(Action item A): Using the passage on the Photo-Club de Paris, decide whether each statement below agrees with it. Answer yes or no for each, and quote the deciding words. (i) The Photo-Club de Paris was formed by members who split from an older photographic society. (ii) The first London (Linked Ring) salon was held in 1891. (iii) The older established photographic societies were exclusive in membership.
(Action item B): Carry on the passage on the Photo-Club de Paris from its last sentence.

The Photo-Club de Paris was created by members who seceded from the Société de Francaise de Photographie and it included influential photographers including Robert Demachy and Constant Puyo. In 1894 they hosted one of the most lavish and international of the artistic photographic salons of the late nineteenth century. Precedents to this had been set by the 1888 Vienna salon, followed by the Vienna salons of 1891 and 1892 and the first London (Linked Ring) salon held in 1893. Each of these broke away from the older established photographic societies that were inclusive but frequently interested in technical rather than artistic achievement.

(Collected data):
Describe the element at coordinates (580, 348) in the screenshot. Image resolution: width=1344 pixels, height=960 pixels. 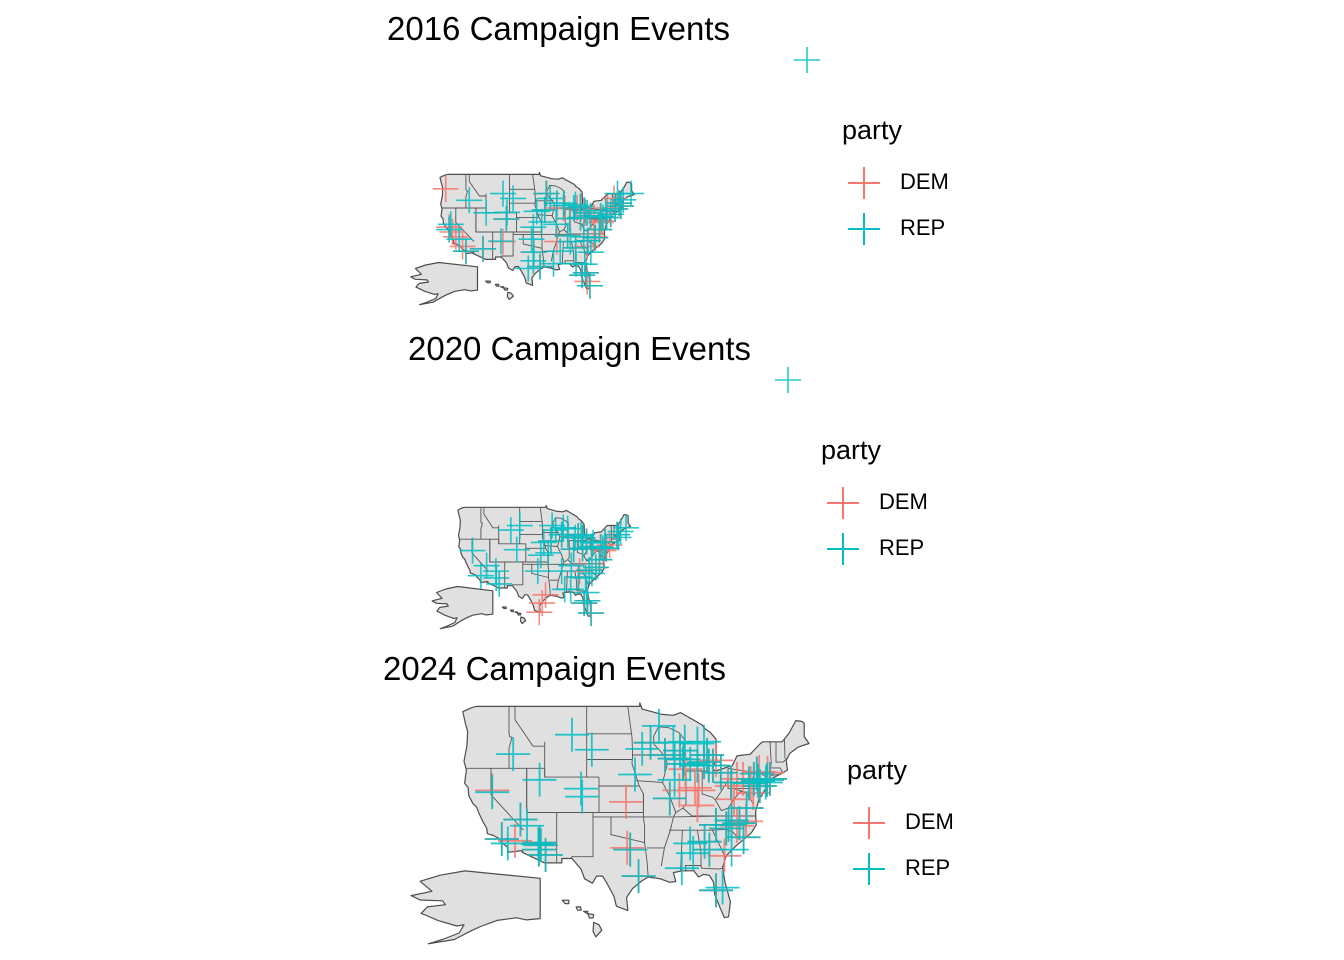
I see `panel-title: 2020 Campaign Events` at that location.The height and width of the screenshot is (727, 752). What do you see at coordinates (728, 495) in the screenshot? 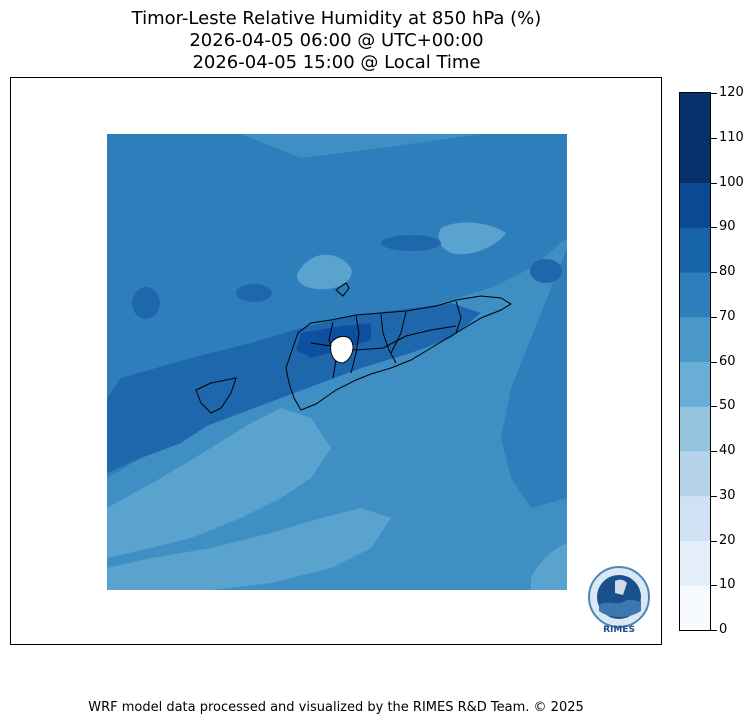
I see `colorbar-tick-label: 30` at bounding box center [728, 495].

(Task output A):
(i) Yes: "created by members who seceded from the Société de Francaise de Photographie"
(ii) No: "the first London (Linked Ring) salon held in 1893"
(iii) No: "older established photographic societies that were inclusive but frequently interested in technical rather than artistic achievement"

(Task output B):
On 20th July 1893 the 10 articles outlining the rules for entry to this first French exposition (Première Exposition d‘Art Photographique) were established by Photo-Club de Paris president Maurice Bucquet and counter-signed by the club‘s secretary Paul Bourgeois. A jury of ten men was established headed by Armand Dayot, the Inspecteur des Beaux-Arts, and it included five painters, a sculptor, an art-critic and two photographers who were members of the committee for the Société Francaise de Photographie. It was seen as important by the founders of the salons that photography was accepted within the broader community of the arts and the composition of the jury reflects this goal.
 
The first exhibition, the "Première Exposition d‘Art Photographique", ran from 10th - 30th January 1894 and was held by the fashionable Galleries Georges Petit at 8 Rue de Seze in Paris. The exact number of photographs and entrants is given differently by different sources - Weston Naef in his book The Collection of Alfred Stieglitz gives 505 photographs by 156 photographers were accepted and displayed and a contemporary reviewer (G.M.) in La Nature: Revue Des Sciences (1894 -premier semestre) gives 511 accepted photographs from the 2000 submitted. Whatever the exact figure it was a very substantial exhibition.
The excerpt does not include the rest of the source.